Mount Augustus is located roughly 1,000 km north of Perth, in the Mount Augustus National Park in Western Australia. The name is also given to the neighbouring pastoral lease, Mount Augustus Station. The local Wadjari people call it Burringurrah, after a Dreamtime figure, a young boy who was speared and turned into a rock. It has been a sacred site for thousands of years.

It is a prominent inselberg that stands 1106 m above sea level, or approximately 860 m above the surrounding plain, and covers an area of 4795 ha. It has a central ridge which is almost 8 km long.

==Monolith–Anticline distinction==
Mount Augustus is widely claimed in tourist promotional and information literature as the "world's largest monolith", but the claim does not originate from the geological literature, nor is it substantiated by any other scholarly research.

Mt. Augustus is more than twice the size of Uluru. Unlike Uluru, which is a monolith and, in general, devoid of plant growth, Mt. Augustus is an asymmetrical anticline.

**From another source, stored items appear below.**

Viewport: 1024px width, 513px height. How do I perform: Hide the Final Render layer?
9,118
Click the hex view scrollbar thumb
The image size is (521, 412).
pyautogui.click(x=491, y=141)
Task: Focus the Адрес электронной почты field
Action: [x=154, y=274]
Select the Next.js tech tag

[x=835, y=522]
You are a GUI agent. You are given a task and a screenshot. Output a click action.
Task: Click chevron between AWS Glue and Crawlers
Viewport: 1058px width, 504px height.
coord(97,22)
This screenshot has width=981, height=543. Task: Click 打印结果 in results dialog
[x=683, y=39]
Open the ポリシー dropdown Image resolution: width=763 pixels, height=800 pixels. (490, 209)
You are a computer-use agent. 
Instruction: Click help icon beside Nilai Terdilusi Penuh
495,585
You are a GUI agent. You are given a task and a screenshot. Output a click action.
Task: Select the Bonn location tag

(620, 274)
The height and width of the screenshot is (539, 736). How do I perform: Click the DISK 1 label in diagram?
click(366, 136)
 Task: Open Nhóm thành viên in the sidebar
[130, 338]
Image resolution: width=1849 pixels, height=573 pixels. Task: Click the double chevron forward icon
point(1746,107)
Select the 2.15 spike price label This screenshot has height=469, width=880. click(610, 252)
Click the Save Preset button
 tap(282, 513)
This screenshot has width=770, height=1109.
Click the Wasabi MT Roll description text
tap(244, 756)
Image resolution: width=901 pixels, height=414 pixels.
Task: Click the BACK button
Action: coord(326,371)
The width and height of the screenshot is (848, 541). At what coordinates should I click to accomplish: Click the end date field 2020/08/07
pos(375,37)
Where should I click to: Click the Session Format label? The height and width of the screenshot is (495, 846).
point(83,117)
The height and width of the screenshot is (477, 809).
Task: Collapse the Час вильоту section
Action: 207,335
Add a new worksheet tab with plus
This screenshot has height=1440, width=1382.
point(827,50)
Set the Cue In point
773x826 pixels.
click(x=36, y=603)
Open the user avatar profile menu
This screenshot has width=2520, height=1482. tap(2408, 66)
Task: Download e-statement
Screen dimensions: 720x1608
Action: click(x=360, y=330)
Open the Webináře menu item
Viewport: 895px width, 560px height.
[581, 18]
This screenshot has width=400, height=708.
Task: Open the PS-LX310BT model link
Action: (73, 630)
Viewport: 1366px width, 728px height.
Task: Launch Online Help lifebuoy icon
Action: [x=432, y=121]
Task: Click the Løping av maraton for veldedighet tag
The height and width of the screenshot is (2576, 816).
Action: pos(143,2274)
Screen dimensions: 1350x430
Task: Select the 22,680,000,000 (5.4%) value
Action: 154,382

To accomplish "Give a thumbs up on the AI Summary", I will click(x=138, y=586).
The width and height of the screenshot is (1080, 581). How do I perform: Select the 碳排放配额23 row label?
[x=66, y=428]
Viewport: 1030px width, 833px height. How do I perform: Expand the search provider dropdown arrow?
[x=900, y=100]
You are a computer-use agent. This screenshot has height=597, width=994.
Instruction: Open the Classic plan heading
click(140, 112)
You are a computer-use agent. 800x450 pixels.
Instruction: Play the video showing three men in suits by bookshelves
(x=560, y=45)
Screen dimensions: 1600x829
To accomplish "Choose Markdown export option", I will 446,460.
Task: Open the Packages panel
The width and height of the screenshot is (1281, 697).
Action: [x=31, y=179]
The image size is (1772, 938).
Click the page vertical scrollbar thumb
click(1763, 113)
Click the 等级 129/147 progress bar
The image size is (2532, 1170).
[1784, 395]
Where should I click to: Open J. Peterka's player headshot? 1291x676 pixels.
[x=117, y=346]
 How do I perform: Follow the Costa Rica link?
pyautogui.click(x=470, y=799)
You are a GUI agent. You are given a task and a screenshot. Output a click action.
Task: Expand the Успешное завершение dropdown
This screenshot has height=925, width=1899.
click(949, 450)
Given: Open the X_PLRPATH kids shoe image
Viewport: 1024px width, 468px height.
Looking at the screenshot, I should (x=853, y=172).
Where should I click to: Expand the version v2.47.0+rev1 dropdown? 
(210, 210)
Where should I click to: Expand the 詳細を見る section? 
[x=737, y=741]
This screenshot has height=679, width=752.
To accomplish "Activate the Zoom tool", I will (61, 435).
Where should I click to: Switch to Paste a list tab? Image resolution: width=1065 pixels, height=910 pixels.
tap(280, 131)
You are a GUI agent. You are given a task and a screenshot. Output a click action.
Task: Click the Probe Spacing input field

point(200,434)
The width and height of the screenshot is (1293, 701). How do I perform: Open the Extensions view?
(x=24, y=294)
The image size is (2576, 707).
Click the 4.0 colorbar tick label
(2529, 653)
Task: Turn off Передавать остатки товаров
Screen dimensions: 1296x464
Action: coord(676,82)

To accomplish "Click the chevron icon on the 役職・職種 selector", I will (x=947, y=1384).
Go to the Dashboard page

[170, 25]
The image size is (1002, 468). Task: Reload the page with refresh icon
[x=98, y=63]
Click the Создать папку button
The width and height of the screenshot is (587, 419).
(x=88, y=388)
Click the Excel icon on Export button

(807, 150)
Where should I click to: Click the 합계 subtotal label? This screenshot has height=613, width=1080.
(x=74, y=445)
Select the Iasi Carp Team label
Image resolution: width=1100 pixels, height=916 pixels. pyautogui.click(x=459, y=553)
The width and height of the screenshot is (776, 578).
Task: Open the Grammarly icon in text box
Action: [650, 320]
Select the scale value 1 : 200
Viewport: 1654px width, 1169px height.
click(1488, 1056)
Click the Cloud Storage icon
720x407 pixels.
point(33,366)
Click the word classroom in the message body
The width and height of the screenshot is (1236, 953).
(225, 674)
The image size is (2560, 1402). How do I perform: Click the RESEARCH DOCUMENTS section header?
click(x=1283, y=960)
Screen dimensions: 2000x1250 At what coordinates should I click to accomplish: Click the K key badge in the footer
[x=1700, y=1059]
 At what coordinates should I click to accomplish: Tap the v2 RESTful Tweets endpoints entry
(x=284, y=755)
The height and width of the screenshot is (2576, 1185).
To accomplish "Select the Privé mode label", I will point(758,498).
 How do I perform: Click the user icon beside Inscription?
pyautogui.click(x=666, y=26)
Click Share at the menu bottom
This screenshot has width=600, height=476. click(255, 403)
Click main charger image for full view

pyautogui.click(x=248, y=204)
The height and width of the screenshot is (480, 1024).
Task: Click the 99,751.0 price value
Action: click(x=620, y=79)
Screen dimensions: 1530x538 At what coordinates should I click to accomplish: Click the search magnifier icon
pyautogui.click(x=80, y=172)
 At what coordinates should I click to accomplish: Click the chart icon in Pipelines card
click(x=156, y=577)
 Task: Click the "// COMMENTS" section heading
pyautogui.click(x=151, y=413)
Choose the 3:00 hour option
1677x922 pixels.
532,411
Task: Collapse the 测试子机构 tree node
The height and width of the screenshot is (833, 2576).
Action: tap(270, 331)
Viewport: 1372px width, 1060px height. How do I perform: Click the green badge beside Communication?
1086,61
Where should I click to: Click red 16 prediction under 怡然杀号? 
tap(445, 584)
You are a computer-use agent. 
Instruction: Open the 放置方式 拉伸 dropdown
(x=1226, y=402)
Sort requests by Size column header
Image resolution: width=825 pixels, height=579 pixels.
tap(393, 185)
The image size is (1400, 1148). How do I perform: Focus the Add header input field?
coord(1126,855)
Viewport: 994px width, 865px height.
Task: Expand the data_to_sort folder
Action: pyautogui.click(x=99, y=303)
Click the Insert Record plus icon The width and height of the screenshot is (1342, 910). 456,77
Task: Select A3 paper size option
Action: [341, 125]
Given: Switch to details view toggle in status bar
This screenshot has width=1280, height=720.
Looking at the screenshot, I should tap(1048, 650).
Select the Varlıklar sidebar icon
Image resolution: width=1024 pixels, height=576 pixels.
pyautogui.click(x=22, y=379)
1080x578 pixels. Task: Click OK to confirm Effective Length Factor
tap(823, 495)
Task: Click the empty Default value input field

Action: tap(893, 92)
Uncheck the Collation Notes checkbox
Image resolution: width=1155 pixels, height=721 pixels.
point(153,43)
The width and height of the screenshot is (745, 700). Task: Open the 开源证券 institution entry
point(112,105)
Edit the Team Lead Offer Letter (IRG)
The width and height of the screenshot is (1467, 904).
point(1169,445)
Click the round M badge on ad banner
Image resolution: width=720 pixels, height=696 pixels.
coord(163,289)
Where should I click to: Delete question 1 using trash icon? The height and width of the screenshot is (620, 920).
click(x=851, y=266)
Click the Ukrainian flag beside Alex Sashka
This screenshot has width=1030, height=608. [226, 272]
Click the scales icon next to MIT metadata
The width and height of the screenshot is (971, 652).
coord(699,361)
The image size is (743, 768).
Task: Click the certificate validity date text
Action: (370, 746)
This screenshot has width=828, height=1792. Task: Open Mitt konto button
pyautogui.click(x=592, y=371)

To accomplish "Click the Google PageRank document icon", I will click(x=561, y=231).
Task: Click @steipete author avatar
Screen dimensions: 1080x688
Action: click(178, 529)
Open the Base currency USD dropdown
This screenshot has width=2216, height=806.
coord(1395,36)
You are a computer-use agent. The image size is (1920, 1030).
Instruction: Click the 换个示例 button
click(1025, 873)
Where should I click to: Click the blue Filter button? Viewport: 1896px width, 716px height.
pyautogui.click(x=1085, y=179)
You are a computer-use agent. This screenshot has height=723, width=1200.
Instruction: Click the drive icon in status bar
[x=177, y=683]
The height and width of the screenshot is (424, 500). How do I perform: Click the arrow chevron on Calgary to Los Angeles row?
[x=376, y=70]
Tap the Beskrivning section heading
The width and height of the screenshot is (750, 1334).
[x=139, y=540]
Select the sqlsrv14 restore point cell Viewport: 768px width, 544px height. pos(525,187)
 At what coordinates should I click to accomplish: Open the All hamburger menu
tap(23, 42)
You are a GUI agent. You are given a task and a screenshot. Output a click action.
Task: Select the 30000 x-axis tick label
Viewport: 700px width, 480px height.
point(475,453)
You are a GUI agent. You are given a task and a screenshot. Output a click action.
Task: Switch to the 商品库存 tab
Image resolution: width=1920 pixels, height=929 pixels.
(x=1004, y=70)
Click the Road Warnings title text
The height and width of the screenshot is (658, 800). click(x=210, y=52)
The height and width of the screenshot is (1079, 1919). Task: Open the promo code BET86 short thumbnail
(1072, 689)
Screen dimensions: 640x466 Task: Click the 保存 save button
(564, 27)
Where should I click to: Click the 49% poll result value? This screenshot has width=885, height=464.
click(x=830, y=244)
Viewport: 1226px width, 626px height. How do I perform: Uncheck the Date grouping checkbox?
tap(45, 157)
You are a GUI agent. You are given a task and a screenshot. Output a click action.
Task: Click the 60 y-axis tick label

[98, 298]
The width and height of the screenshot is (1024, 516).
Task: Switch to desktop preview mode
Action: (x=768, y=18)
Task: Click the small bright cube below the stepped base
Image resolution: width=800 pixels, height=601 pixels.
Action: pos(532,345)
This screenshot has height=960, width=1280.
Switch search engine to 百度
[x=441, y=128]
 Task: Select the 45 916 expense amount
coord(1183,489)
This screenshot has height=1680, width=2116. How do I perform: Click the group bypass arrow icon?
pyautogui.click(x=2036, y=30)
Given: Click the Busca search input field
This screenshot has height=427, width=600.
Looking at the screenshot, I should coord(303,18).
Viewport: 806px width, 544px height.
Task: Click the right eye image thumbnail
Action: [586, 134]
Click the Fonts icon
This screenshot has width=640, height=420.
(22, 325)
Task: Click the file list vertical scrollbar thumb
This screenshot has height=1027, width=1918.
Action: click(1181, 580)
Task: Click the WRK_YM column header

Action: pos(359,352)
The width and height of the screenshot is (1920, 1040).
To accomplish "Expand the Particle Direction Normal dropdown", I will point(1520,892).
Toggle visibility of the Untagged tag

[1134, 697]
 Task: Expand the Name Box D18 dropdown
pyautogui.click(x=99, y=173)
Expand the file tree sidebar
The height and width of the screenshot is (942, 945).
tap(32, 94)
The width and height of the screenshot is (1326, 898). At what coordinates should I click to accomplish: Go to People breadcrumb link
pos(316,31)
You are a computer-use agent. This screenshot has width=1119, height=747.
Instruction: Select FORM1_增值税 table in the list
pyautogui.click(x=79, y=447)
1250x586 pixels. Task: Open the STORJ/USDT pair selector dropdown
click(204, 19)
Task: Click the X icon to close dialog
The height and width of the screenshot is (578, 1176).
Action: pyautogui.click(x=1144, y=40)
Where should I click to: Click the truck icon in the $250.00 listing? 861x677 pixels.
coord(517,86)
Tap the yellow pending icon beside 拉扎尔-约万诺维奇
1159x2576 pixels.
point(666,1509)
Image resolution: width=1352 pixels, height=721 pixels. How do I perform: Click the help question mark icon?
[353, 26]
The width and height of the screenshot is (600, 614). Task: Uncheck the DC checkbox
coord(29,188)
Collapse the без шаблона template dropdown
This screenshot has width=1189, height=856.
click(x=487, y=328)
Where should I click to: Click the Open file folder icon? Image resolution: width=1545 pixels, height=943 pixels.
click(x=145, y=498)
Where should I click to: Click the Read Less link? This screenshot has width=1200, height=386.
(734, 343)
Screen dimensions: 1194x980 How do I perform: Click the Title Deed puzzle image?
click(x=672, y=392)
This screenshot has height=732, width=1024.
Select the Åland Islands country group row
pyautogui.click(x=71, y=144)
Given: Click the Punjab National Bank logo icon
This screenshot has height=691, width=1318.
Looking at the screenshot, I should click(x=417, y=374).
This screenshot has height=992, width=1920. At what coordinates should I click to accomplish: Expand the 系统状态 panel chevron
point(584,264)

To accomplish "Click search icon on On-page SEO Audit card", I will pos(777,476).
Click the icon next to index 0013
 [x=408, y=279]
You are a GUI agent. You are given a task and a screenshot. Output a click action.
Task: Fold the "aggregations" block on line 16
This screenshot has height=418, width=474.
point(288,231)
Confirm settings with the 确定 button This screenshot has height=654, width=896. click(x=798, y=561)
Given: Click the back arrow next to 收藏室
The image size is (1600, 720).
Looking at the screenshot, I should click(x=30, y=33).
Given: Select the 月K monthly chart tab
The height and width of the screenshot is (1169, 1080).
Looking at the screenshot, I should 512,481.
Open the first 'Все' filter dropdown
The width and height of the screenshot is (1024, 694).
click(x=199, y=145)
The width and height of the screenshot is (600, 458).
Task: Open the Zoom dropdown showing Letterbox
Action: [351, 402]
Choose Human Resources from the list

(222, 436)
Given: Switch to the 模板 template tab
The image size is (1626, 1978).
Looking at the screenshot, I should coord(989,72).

According to the Geological Survey of Western Australia, Mount Augustus is an asymmetrical anticline (rock layers that have been folded into an arch-like structure) which is steeper on its north-eastern side than the south-west.
The rocks consist of sand and gravel that were deposited by an ancient, south-easterly flowing river system that drained the region about 1,600 million years ago. This river system flowed over a faulted and eroded surface of 1,800–1,620 million-year-old granitic and metamorphic rocks. The river deposits consolidated to form sandstone and conglomerate, and were then buried beneath younger marine sediments, which were laid down when shallow seas covered the region between 1,600–1,070 million years ago.
The rocks were buckled into their present-day structure about 900 million years ago when movement along faults in the underlying granitic and metamorphic rocks caused localised, strong, north-east directed compression. The marine sedimentary rocks that overlay the sandstone and conglomerate have since been eroded from Mount Augustus, but now form the hills around Cobra and Mount Augustus homesteads. Erosion has also removed sandstone and conglomerate from the north-western end of Mount Augustus to expose the underlying granitic rocks at The Pound.

==1894 gold rush==
There was a gold rush in the 1890s due to local geology.

==Flora and fauna==
Wattles, cassias and eremophilas dominate the plant life and the animal life include emus, red kangaroos, goannas, euros and birds of prey. There are over 100 species of birds on and around Mount Augustus.

==Walking tracks==
The climb to the summit and back can take up to five hours, and there are two trails (one a class 4 and the other a class 5) to get there. There are a number of walking tracks to explore.

There have been a number of deaths on the summit walking trail. An inquest into the deaths by government authorities suggests to close the summit trail between September and March for the sake of unwary hikers who do not appreciate the treacherous conditions.

== Aboriginal history and rock engravings ==
Evidence of early Aboriginal habitation is depicted in the rock engravings around Mount Augustus. Many of the Dreamtime stories of the local Aboriginal Wajarri people can be viewed in the rock engravings at Mundee, Ooramboo and Beedoboondu. All of these are accessible on the loop walking trail.